## TASK
Below are some records; quote exactly the lines from the one that contains "Given: Move NEH (Koordinaten) column up" through the one that contains "Task: Jump to the last page arrow", inclusive, and no others.

## Saved entries
****************
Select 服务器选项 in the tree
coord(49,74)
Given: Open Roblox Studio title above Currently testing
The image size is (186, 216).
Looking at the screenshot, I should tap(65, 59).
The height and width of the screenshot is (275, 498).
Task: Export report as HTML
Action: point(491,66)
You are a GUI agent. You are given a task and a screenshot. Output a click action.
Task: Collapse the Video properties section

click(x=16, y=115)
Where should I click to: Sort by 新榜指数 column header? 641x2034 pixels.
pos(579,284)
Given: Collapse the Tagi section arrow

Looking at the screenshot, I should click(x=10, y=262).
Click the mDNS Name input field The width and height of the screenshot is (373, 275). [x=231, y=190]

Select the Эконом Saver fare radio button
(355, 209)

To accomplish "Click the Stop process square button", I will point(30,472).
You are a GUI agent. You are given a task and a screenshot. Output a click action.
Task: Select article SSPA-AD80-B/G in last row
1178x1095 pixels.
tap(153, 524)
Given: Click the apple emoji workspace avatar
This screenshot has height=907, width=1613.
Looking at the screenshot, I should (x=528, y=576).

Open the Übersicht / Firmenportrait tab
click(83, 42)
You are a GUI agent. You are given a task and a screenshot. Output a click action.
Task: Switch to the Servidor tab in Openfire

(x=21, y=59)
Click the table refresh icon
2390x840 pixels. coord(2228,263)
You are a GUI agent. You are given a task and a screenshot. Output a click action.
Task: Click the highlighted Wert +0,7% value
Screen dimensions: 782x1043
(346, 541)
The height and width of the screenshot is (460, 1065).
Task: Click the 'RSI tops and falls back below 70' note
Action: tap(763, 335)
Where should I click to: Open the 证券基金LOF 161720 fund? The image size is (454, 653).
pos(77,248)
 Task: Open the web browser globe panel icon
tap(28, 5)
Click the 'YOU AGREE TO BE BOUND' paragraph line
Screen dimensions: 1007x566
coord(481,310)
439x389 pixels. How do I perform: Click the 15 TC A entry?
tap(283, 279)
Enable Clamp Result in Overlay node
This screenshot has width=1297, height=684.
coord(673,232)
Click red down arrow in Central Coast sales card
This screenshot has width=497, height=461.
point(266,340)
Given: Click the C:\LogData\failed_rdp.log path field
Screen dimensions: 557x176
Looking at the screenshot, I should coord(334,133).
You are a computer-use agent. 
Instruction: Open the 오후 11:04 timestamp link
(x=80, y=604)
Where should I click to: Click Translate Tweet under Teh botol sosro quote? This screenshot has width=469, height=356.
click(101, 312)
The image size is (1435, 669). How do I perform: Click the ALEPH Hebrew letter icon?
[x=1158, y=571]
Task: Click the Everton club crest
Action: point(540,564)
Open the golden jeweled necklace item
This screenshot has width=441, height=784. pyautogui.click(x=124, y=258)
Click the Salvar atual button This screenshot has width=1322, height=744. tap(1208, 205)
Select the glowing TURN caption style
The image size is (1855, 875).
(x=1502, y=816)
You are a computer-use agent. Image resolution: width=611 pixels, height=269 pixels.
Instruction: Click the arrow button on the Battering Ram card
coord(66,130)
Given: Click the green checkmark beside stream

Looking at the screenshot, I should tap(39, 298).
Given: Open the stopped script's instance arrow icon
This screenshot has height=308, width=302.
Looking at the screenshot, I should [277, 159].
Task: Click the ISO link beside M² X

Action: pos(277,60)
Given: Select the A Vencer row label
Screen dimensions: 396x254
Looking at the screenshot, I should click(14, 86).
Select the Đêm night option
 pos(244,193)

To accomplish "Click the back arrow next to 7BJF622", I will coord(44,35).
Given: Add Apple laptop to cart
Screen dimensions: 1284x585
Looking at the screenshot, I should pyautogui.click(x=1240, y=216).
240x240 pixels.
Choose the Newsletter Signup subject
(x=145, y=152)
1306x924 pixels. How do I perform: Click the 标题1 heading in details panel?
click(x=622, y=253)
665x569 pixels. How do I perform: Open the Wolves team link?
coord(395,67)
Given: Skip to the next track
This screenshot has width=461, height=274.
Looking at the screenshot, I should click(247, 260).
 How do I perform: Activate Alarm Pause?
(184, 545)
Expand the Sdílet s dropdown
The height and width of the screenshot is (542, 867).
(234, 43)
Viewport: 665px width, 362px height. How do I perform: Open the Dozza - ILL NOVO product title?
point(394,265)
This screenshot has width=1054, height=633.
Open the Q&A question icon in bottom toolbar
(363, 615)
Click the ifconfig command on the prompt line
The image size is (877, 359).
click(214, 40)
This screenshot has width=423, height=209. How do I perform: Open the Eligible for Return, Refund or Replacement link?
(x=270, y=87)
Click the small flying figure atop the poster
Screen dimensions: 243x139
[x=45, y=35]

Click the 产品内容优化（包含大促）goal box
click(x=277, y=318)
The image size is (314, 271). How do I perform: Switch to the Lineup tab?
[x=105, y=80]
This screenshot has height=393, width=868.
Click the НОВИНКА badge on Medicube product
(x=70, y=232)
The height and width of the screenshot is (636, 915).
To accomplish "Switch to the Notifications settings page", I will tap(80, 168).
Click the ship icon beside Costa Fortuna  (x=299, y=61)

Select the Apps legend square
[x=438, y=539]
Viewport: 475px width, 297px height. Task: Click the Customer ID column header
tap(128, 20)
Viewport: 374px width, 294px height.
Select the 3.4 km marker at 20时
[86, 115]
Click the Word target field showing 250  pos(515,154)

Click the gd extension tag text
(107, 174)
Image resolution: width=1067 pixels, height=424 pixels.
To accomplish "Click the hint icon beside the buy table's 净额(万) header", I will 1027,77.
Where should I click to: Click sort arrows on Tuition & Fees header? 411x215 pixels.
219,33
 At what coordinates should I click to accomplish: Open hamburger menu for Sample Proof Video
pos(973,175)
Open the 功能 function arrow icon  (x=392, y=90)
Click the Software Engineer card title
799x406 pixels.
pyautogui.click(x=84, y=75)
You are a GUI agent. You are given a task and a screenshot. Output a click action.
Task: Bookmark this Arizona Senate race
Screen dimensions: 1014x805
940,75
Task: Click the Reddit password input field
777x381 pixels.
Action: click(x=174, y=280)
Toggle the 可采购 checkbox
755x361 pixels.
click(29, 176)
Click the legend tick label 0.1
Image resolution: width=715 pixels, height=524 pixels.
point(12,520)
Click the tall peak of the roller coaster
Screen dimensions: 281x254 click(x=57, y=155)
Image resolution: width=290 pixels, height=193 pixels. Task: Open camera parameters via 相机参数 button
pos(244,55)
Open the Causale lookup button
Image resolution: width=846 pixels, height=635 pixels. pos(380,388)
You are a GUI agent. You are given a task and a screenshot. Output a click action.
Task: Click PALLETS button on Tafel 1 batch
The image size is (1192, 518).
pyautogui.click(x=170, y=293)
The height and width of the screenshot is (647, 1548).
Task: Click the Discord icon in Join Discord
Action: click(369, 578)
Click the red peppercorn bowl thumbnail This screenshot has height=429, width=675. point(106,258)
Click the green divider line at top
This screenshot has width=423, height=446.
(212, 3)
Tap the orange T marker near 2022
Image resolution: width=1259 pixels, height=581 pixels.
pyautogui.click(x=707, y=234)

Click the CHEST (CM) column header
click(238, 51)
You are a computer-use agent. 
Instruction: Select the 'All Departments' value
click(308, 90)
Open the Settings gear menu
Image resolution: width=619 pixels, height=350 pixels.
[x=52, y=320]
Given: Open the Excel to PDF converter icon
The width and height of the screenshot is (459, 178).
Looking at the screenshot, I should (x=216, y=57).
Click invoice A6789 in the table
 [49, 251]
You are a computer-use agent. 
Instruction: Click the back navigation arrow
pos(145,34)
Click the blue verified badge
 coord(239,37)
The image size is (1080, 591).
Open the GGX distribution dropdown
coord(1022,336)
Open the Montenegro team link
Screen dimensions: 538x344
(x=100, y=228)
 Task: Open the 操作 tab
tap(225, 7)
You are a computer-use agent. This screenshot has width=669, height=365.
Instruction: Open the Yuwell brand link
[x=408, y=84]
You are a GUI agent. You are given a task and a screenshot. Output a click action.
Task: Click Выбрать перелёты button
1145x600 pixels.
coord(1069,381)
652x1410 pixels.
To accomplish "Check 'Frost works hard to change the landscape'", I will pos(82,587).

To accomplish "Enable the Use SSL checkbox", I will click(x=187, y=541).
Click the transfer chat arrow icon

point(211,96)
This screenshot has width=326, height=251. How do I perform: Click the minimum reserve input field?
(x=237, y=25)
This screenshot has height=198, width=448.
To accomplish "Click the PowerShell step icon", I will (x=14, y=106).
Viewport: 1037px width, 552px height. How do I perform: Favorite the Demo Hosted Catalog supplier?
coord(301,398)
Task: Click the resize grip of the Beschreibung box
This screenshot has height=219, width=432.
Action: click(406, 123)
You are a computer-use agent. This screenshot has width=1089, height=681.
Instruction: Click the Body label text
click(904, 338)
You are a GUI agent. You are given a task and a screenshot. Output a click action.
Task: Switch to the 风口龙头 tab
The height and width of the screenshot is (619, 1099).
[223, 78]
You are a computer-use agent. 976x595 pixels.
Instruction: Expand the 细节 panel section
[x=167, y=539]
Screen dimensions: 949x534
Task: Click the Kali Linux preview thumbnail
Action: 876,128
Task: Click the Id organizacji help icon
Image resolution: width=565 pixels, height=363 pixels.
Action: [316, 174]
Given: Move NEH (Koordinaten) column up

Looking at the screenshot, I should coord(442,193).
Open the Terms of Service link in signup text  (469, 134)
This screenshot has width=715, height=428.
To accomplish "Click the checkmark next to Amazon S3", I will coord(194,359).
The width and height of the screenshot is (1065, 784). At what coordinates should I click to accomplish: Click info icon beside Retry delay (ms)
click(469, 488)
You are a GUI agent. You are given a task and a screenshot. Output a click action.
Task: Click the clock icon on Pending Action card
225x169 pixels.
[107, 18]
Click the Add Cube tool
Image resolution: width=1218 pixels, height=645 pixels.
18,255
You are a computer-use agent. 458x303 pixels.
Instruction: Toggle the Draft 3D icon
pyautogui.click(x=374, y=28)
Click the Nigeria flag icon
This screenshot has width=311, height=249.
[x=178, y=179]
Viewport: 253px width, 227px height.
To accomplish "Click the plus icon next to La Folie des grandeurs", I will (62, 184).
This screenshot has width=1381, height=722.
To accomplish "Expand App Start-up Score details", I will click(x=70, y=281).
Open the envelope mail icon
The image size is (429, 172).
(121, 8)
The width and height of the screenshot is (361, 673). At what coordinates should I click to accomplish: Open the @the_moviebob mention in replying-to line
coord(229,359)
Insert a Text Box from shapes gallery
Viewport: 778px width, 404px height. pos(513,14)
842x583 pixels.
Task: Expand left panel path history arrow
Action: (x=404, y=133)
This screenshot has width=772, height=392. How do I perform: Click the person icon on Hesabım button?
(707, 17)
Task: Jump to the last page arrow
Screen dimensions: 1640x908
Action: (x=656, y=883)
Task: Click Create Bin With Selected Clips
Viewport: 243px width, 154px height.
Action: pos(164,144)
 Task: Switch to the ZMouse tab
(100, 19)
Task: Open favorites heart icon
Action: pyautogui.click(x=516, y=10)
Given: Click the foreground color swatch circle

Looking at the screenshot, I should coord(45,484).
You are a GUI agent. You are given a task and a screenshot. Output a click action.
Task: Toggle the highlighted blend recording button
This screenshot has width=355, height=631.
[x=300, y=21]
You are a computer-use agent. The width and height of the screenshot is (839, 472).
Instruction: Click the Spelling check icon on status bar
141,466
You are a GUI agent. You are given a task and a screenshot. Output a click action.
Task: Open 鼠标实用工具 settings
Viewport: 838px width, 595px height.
****************
## WRITTEN SOLUTION
Given: Move NEH (Koordinaten) column up

Looking at the screenshot, I should coord(442,193).
Open the Terms of Service link in signup text  (469, 134)
This screenshot has width=715, height=428.
To accomplish "Click the checkmark next to Amazon S3", I will coord(194,359).
The width and height of the screenshot is (1065, 784). At what coordinates should I click to accomplish: Click info icon beside Retry delay (ms)
click(469, 488)
You are a GUI agent. You are given a task and a screenshot. Output a click action.
Task: Click the clock icon on Pending Action card
225x169 pixels.
[107, 18]
Click the Add Cube tool
Image resolution: width=1218 pixels, height=645 pixels.
18,255
You are a computer-use agent. 458x303 pixels.
Instruction: Toggle the Draft 3D icon
pyautogui.click(x=374, y=28)
Click the Nigeria flag icon
This screenshot has width=311, height=249.
[x=178, y=179]
Viewport: 253px width, 227px height.
To accomplish "Click the plus icon next to La Folie des grandeurs", I will (62, 184).
This screenshot has width=1381, height=722.
To accomplish "Expand App Start-up Score details", I will click(x=70, y=281).
Open the envelope mail icon
The image size is (429, 172).
(121, 8)
The width and height of the screenshot is (361, 673). At what coordinates should I click to accomplish: Open the @the_moviebob mention in replying-to line
coord(229,359)
Insert a Text Box from shapes gallery
Viewport: 778px width, 404px height. pos(513,14)
842x583 pixels.
Task: Expand left panel path history arrow
Action: (x=404, y=133)
This screenshot has width=772, height=392. How do I perform: Click the person icon on Hesabım button?
(707, 17)
Task: Jump to the last page arrow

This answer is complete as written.